Saved data entries
*** Block opens ***

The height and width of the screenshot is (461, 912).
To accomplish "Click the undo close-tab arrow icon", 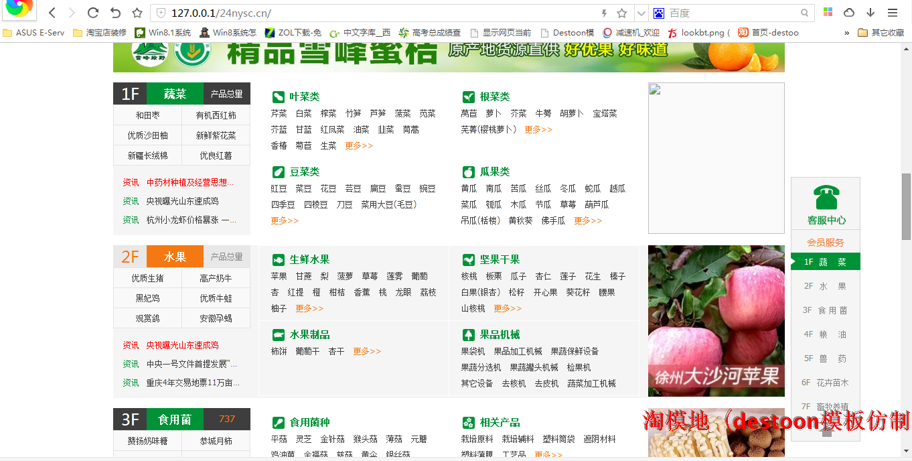I will pyautogui.click(x=115, y=13).
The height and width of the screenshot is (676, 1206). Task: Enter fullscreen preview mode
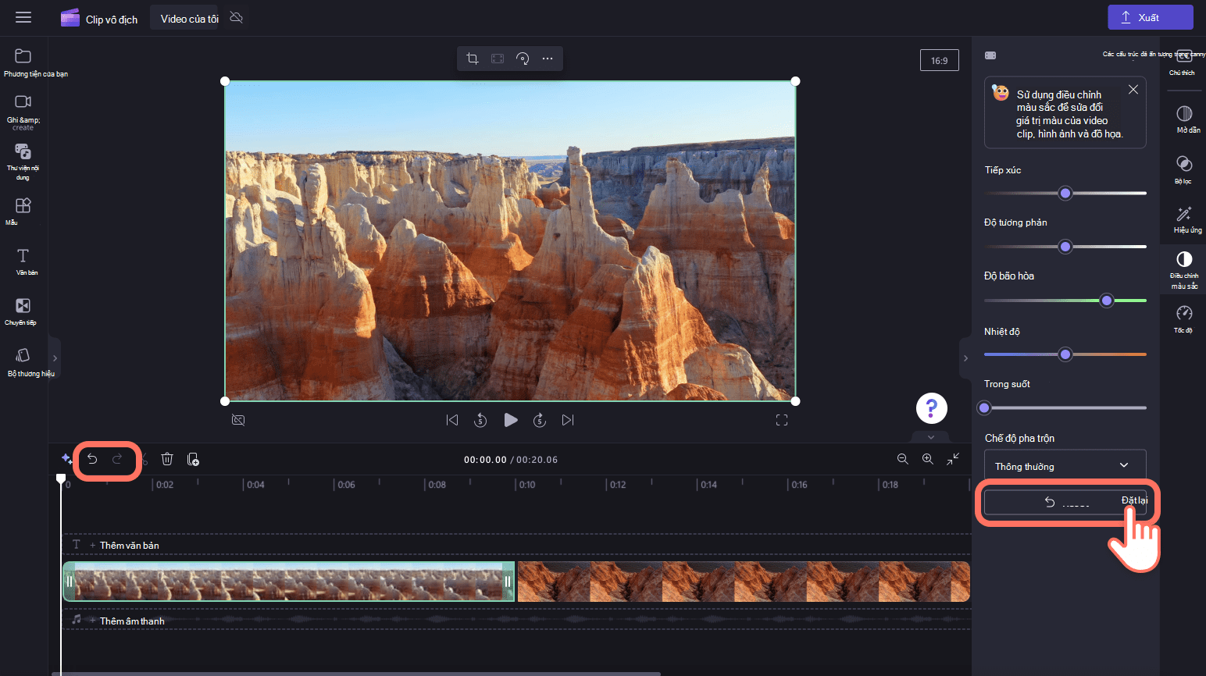point(781,420)
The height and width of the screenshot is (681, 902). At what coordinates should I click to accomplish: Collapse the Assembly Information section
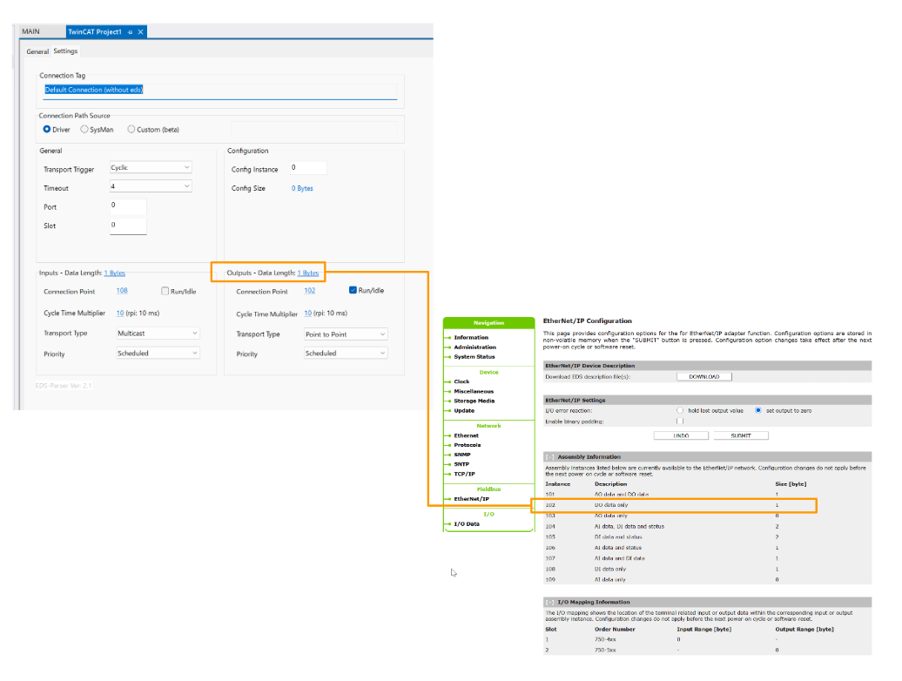pyautogui.click(x=549, y=456)
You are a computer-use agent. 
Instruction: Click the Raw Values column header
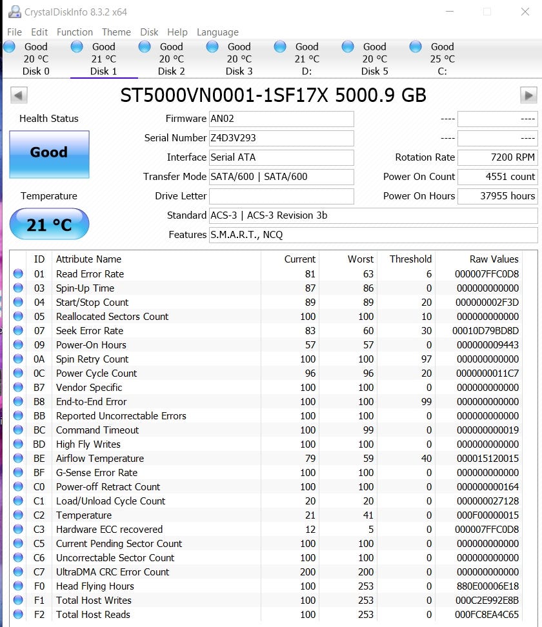click(x=494, y=259)
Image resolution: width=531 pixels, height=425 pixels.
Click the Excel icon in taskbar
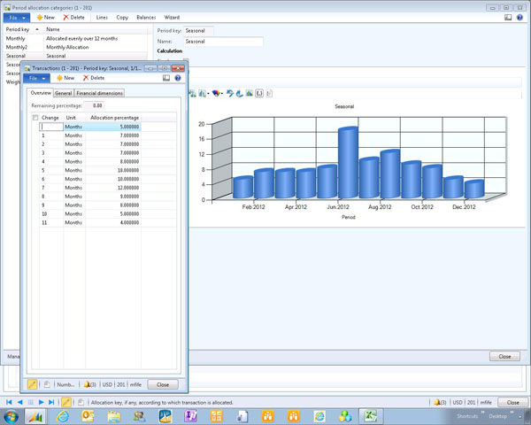(373, 415)
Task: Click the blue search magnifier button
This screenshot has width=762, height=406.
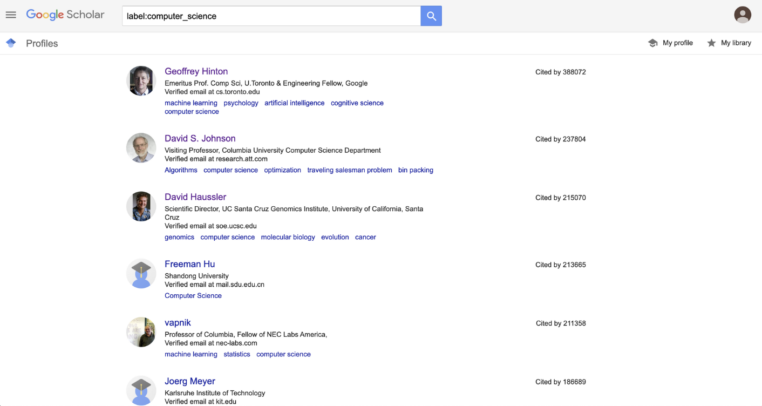Action: [431, 16]
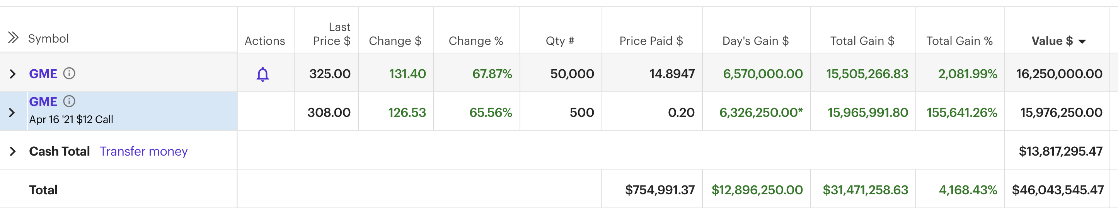Open the GME stock symbol link
Viewport: 1118px width, 216px height.
(43, 74)
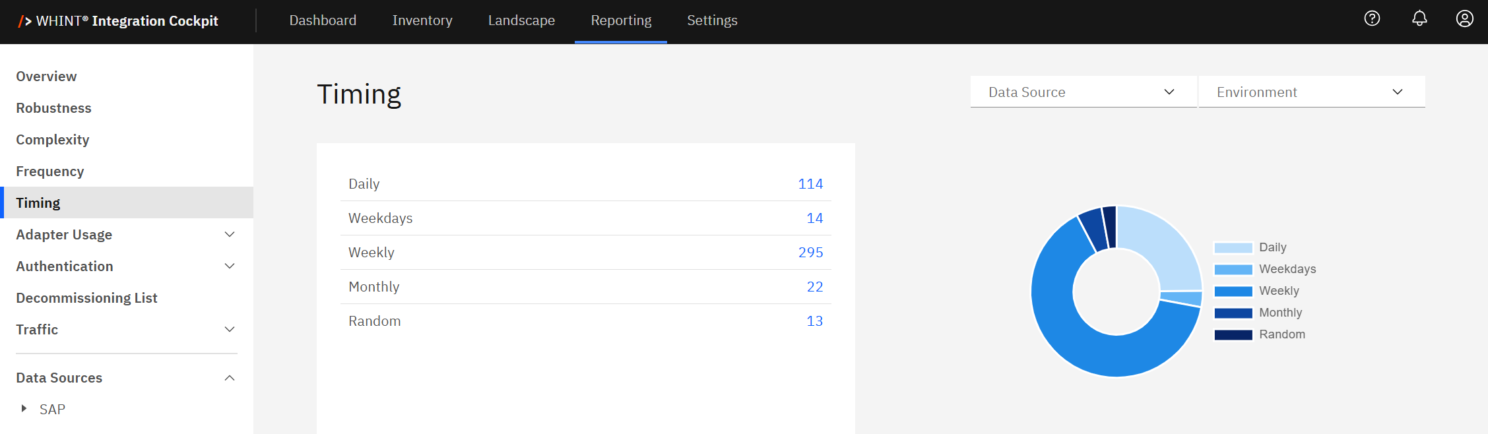The width and height of the screenshot is (1488, 434).
Task: Toggle the Weekly legend color swatch
Action: [x=1233, y=292]
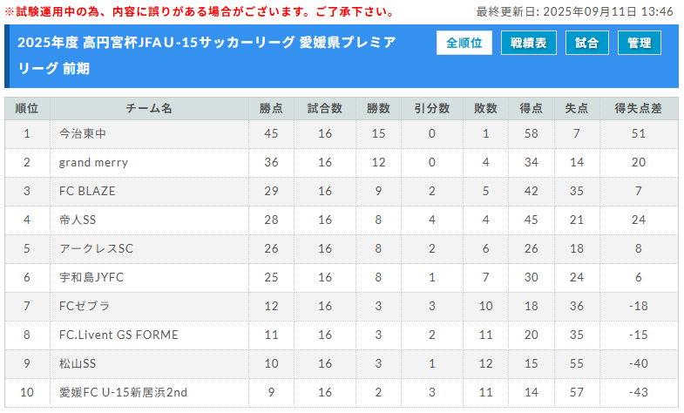
Task: Click the 得失点差 column header
Action: point(639,109)
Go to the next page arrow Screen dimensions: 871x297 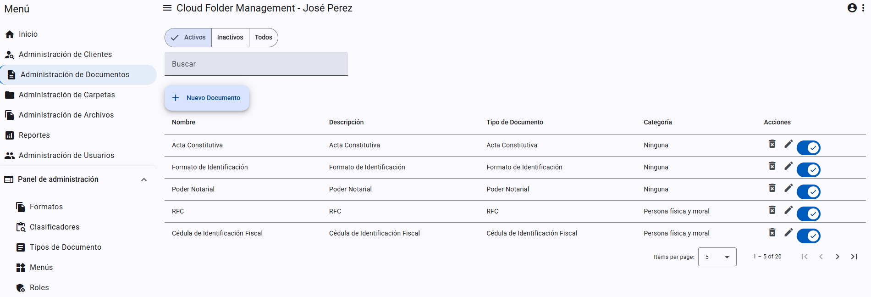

*** Block closes ***

WORK TASK: Within the entries above, the lines from the one with "Click the Excel icon in taskbar" through the final line are to be printed exactly, with the pictures removed.

TASK OUTPUT:
Click the Excel icon in taskbar
(373, 415)
Task: Click the blue search magnifier button
This screenshot has width=762, height=406.
Action: [431, 16]
Open the GME stock symbol link
Viewport: 1118px width, 216px height.
(43, 74)
The width and height of the screenshot is (1488, 434).
Task: Toggle the Weekly legend color swatch
Action: [x=1233, y=292]
Task: Click the 得失点差 column header
Action: point(639,109)
Go to the next page arrow Screen dimensions: 871x297 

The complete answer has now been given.